3. Adjust the burette at eye level.

4. Select burette properly.

5. Check the meniscus before actual titration to ensure starting the titration at 0.0 ml.

6. Ensure that there are no air bubbles in the burette during filling.

D] USE OF VOLUMETRIC FLASKS

1. Volumes to be made by holding the flask to the eye level.

2. Volumetric flasks to be wiped at the neck from inside to avoid the butter paper getting wet.

3. Release pressure, during mixing, after making upto volume with solvents.

4. Do not mix volumetric flasks prior to specking. Mixing must be done at the work bench.

5. The final volume must be made using a clean and dry pipette.

6. Do not merely tumble the flask in order to mix the solution in the volumetric flask. The flask must be shaken vigorously to make effective dilution.

E] SOL VENT EXTRACTION

1. Use safety goggles.

2. Release the pressure intermittently, during extractions, to avoid build up of pressure inside a separator.

3. After releasing the pressure, blow the last drop trapped in the stop-cock, back into the bulk being extracted.

4. At the end of each extraction, swirl the separator to get clean boundaries of the layers.

5. Transfer the layer upto the boundary into another separator / flask.

6. Wet the Sodium sulphate bed in the funnel, with the solvent, prior to filtration.

7. Do not use excessive quantity of Sodium sulphate.

8. At the end of each extraction, remove the stopper and place it properly on the work bench, taking care to avoid contamination.

9. Use very small quantity of silicone grease, during its application to the stop-cock.

F] SAMPLING

1. Observe the bulk being sampled, very carefully for critical defects.

2. Use nose mask, gloves, clean spatula during sampling.

3. Prior to using the sampling booth for sampling, observe the manometer reading, which must be between 8 to 12.

4. Sample as early as possible, to avoid over exposure of the material being sampled.

5. Tie the inner bag promptly, at the completion of sampling.

6. Affix under test labels promptly at the completion of sampling to retain the correct identity of samples.

7. Water sampling for chemical analysis must be done with adequate flushing of water and rinsing of the bottle.

G] GENERAL

1. Correct manner of reporting pH as pH and not as PH or ph, or Ph.

2. Whenever more aliquot is available, discard the filtrate twice during filtration to ensure complete saturation of filter paper .

3. Solvent filtration to be carried out covering the funnel.

4. Check the validation status while using any instrument.

5. Check the status regarding change of desiccants.

6. Correct method of preparing 50% w/v solution is dilution in a volumetric flask.

7. All glassware to bear status label during use.

8. Arresting the progress of solvent front during TLC operation.

9. Solvents to be covered during usage.

10. Concurrent recording and calculation.

11. Proper planning of work.

12. Weighing at a time to save on time taken for complete analysis.

13. Use of WS after following instructions on the bottle is a must.

14. Use of a dryer during TLC spotting must be avoided to ensure that degradation of the spotted material does not take place.

15 Do not crowd the work-bench with unnecessary apparatus.

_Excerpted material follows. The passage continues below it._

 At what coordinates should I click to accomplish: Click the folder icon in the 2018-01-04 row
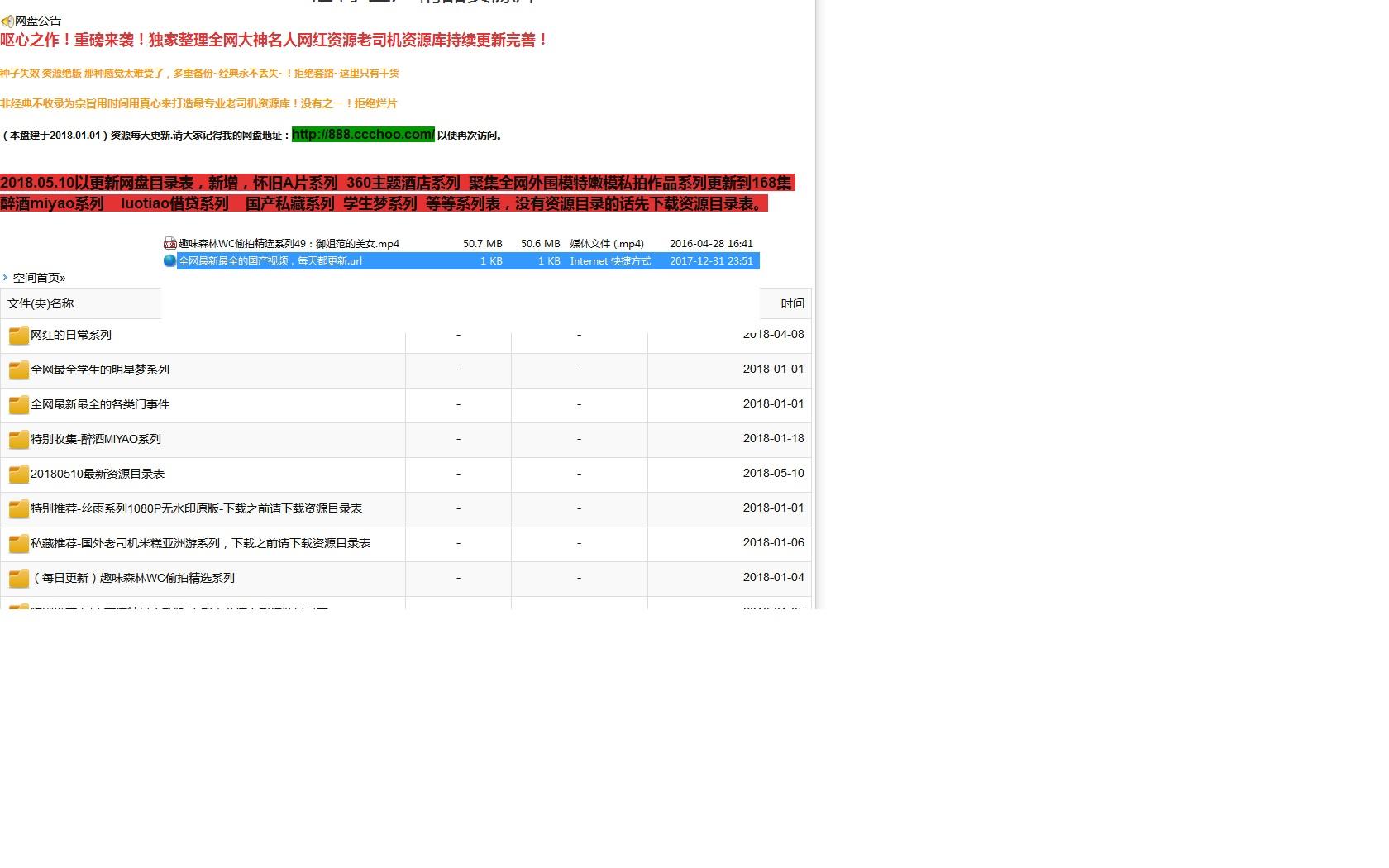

Keep the used apparatus, promptly in the washing trolley.

16. Do not keep pair of tongs in a tip down position on the work-bench.

17. Do not correct figures by scratching and overwriting. Correct the figures with cancellation and initial the cancellation.

18. Do not use thermometer as a glass rod.

19. Check the oven temperature and vacuum, before commencement of the test.

20. Take prompt action on pending reports, by discussing the problem with the section head. Do not keep pending reports, awaiting action, in drawers.